# Skeletal Hands and Arms for the Hellmouth



## duxallinarow (Oct 21, 2014)

You're having a good time when you have _all_ your tools out for a project. I'm trying to find a simple way to make skeletal arms/hands for use in my Hellmouth grate for the front garden. I want to design this project so that –

1) each hand can be created quickly and easily (an hour, not days), 
2) I can use materials I have on hand or can purchase cheaply (salvaged and recycled = good), 
3) I don't need any tools I don't already own, 
4) the hands are sturdy, weatherproof, and store compactly, and 
5) the end result looks good.

I like mass-effects when it comes to props. We put out 40+ plywood tombstones, 100+ plastic pumpkins, 15 birds in the Flamingo Death Squad plus another dozen crows, and so on. Why make one Hellmouth when you can make two, and as for skeltal arms, I want a lot of these – at least a dozen.
I started making these skeletal arms/hands yesterday, and now have four usable props, although they are not yet quite what I want. Two 10" lengths of 3/4" PVC pipe, some beads (for spacers), and wire make up the radius and ulna of the arm. White duct tape to cover. Then a palm piece cut from thick plastic, bent (hot water), and wired to the bones at one end. The fingers are 6" lengths of 3/8" tubing attached to the palm piece with duct tape. Once the armature is assembled, the whole is covered with more duct tape. Then I start wrapping each finger and hand with strips torn from plastic shopping bags, using the heat gun to tighten the plastic and adhere it to the hand.
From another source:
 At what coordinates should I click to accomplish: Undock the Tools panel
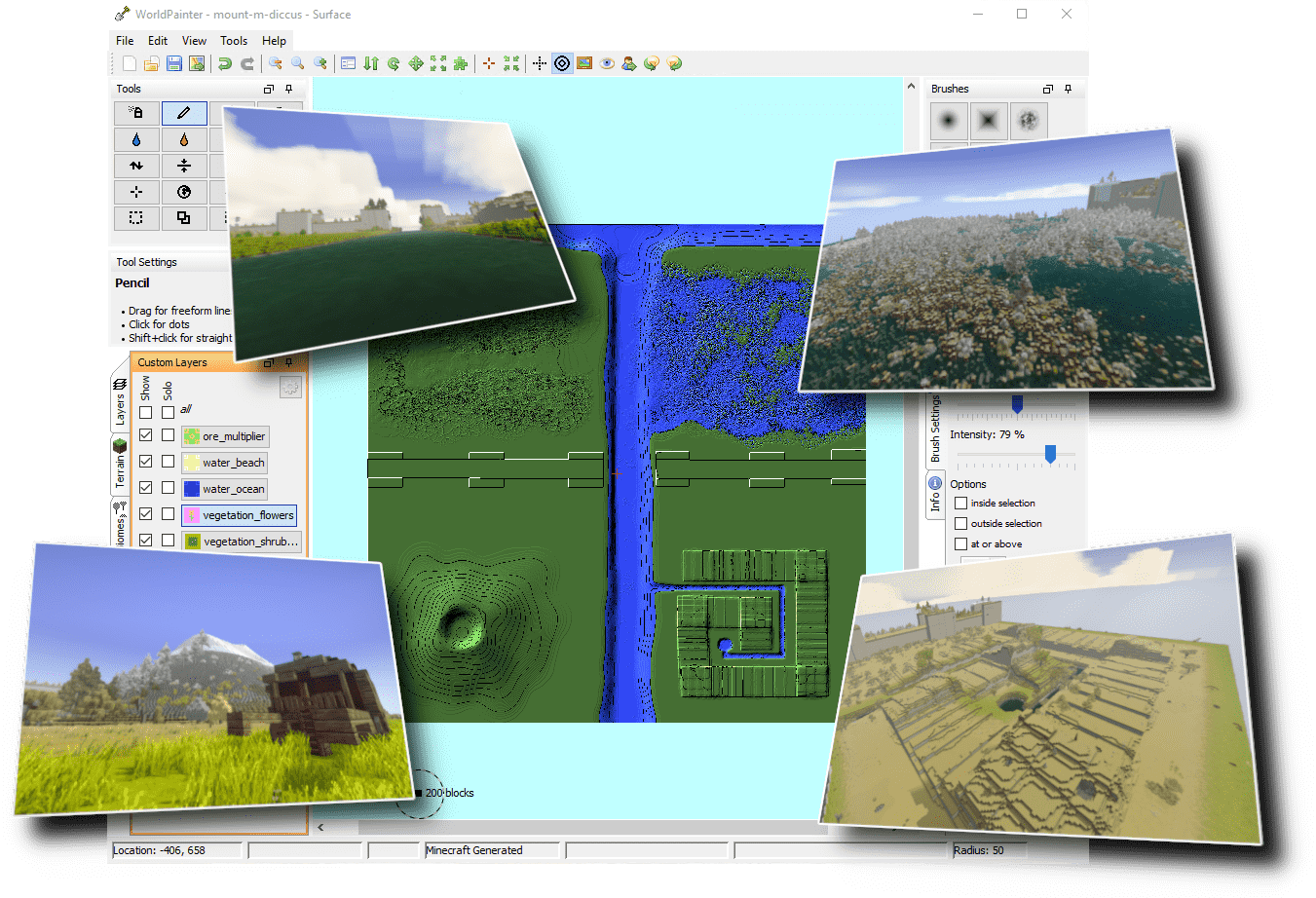point(269,89)
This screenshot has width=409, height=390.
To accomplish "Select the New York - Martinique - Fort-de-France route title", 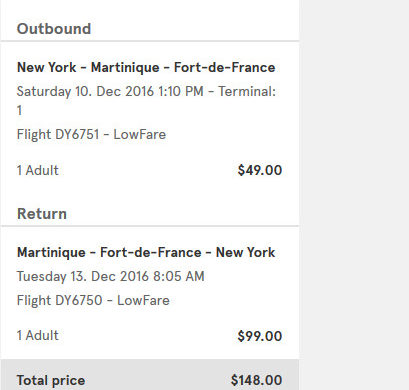I will point(146,68).
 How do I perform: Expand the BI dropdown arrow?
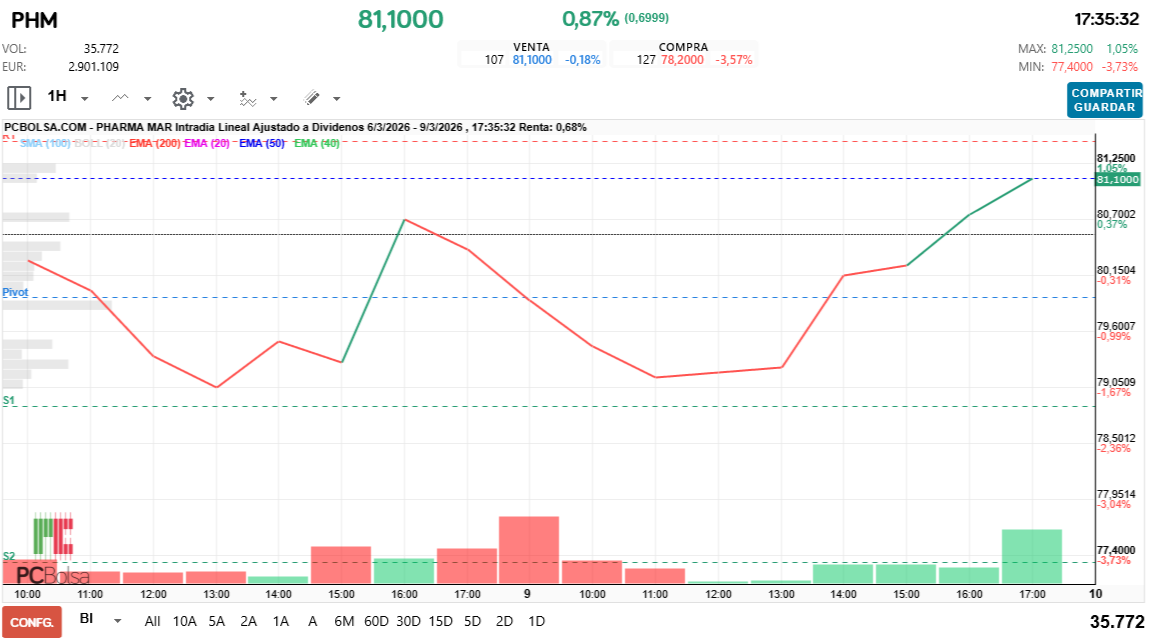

We're getting there. Let's see what today brings.

PVC pipe
plastic cut from a broken Rubbermaid bin
thin wire
wooden beads
3/8" clear plastic tubing
white duct tape
white and clear plastic grocery bags

Tools: Dremel, heat gun, hand tools, razor knife


----------



## Greenwick (Apr 25, 2013)

Mass effects are great if you have time and space for them!


----------